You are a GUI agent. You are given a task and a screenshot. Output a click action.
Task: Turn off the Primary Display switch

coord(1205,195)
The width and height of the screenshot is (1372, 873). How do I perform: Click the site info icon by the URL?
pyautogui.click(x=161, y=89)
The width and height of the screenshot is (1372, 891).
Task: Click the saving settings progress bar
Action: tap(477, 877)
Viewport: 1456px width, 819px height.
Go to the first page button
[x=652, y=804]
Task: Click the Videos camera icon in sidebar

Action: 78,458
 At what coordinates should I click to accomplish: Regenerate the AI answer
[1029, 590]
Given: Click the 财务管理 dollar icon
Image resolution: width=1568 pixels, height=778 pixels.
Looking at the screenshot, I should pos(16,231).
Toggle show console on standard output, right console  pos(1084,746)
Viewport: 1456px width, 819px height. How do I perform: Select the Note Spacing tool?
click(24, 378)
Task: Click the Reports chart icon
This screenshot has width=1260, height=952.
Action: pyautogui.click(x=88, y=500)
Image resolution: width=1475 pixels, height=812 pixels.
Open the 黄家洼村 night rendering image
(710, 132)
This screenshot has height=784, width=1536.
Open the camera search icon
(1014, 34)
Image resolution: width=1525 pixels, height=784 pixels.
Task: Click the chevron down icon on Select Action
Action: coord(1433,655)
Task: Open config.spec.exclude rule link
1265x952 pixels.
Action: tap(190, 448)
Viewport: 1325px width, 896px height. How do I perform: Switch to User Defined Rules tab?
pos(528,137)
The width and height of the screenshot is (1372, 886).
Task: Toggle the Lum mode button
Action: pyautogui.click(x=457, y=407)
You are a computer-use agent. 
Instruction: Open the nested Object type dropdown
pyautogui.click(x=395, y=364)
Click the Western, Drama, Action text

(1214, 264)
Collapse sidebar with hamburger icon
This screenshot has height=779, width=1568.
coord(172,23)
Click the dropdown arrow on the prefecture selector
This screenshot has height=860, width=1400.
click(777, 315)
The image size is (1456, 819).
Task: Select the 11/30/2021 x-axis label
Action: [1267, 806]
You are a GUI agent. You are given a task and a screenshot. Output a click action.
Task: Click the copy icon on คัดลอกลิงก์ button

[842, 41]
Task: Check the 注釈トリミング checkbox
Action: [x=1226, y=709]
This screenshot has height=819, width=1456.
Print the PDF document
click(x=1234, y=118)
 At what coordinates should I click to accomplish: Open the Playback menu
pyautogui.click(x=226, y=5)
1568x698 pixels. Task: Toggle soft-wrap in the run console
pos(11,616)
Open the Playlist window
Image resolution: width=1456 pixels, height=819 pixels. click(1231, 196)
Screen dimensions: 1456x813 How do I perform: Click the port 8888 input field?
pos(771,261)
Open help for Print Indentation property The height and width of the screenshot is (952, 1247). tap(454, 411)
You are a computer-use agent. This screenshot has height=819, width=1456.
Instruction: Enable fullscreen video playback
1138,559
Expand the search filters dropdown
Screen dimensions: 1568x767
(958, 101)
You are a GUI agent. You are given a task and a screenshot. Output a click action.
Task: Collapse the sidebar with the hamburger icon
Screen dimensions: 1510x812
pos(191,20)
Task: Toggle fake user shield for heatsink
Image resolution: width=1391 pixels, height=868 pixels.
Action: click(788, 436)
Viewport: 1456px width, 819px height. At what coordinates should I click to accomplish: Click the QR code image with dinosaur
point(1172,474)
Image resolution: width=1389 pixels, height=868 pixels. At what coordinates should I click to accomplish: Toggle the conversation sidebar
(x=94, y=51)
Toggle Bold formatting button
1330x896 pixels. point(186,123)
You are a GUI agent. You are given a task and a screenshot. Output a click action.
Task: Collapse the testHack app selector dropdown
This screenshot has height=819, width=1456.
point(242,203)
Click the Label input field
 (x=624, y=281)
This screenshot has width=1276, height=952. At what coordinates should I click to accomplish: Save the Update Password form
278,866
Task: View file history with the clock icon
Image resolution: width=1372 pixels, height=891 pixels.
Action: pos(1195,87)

════════════════

*ABOUT THIS TASK:* Transcription of the listing must be exact and complete.

*TASK OUTPUT:*
You are a GUI agent. You are given a task and a screenshot. Output a click action.
Task: Turn off the Primary Display switch

coord(1205,195)
The width and height of the screenshot is (1372, 873). How do I perform: Click the site info icon by the URL?
pyautogui.click(x=161, y=89)
The width and height of the screenshot is (1372, 891).
Task: Click the saving settings progress bar
Action: tap(477, 877)
Viewport: 1456px width, 819px height.
Go to the first page button
[x=652, y=804]
Task: Click the Videos camera icon in sidebar

Action: 78,458
 At what coordinates should I click to accomplish: Regenerate the AI answer
[1029, 590]
Given: Click the 财务管理 dollar icon
Image resolution: width=1568 pixels, height=778 pixels.
Looking at the screenshot, I should pos(16,231).
Toggle show console on standard output, right console  pos(1084,746)
Viewport: 1456px width, 819px height. How do I perform: Select the Note Spacing tool?
click(24, 378)
Task: Click the Reports chart icon
This screenshot has width=1260, height=952.
Action: pyautogui.click(x=88, y=500)
Image resolution: width=1475 pixels, height=812 pixels.
Open the 黄家洼村 night rendering image
(710, 132)
This screenshot has height=784, width=1536.
Open the camera search icon
(1014, 34)
Image resolution: width=1525 pixels, height=784 pixels.
Task: Click the chevron down icon on Select Action
Action: coord(1433,655)
Task: Open config.spec.exclude rule link
1265x952 pixels.
Action: tap(190, 448)
Viewport: 1325px width, 896px height. How do I perform: Switch to User Defined Rules tab?
pos(528,137)
The width and height of the screenshot is (1372, 886).
Task: Toggle the Lum mode button
Action: pyautogui.click(x=457, y=407)
You are a computer-use agent. 
Instruction: Open the nested Object type dropdown
pyautogui.click(x=395, y=364)
Click the Western, Drama, Action text

(1214, 264)
Collapse sidebar with hamburger icon
This screenshot has height=779, width=1568.
coord(172,23)
Click the dropdown arrow on the prefecture selector
This screenshot has height=860, width=1400.
click(777, 315)
The image size is (1456, 819).
Task: Select the 11/30/2021 x-axis label
Action: [1267, 806]
You are a GUI agent. You are given a task and a screenshot. Output a click action.
Task: Click the copy icon on คัดลอกลิงก์ button

[842, 41]
Task: Check the 注釈トリミング checkbox
Action: [x=1226, y=709]
This screenshot has height=819, width=1456.
Print the PDF document
click(x=1234, y=118)
 At what coordinates should I click to accomplish: Open the Playback menu
pyautogui.click(x=226, y=5)
1568x698 pixels. Task: Toggle soft-wrap in the run console
pos(11,616)
Open the Playlist window
Image resolution: width=1456 pixels, height=819 pixels. click(1231, 196)
Screen dimensions: 1456x813 How do I perform: Click the port 8888 input field?
pos(771,261)
Open help for Print Indentation property The height and width of the screenshot is (952, 1247). tap(454, 411)
You are a computer-use agent. This screenshot has height=819, width=1456.
Instruction: Enable fullscreen video playback
1138,559
Expand the search filters dropdown
Screen dimensions: 1568x767
(958, 101)
You are a GUI agent. You are given a task and a screenshot. Output a click action.
Task: Collapse the sidebar with the hamburger icon
Screen dimensions: 1510x812
pos(191,20)
Task: Toggle fake user shield for heatsink
Image resolution: width=1391 pixels, height=868 pixels.
Action: click(788, 436)
Viewport: 1456px width, 819px height. At what coordinates should I click to accomplish: Click the QR code image with dinosaur
point(1172,474)
Image resolution: width=1389 pixels, height=868 pixels. At what coordinates should I click to accomplish: Toggle the conversation sidebar
(x=94, y=51)
Toggle Bold formatting button
1330x896 pixels. point(186,123)
You are a GUI agent. You are given a task and a screenshot. Output a click action.
Task: Collapse the testHack app selector dropdown
This screenshot has height=819, width=1456.
point(242,203)
Click the Label input field
 (x=624, y=281)
This screenshot has width=1276, height=952. At what coordinates should I click to accomplish: Save the Update Password form
278,866
Task: View file history with the clock icon
Image resolution: width=1372 pixels, height=891 pixels.
Action: pos(1195,87)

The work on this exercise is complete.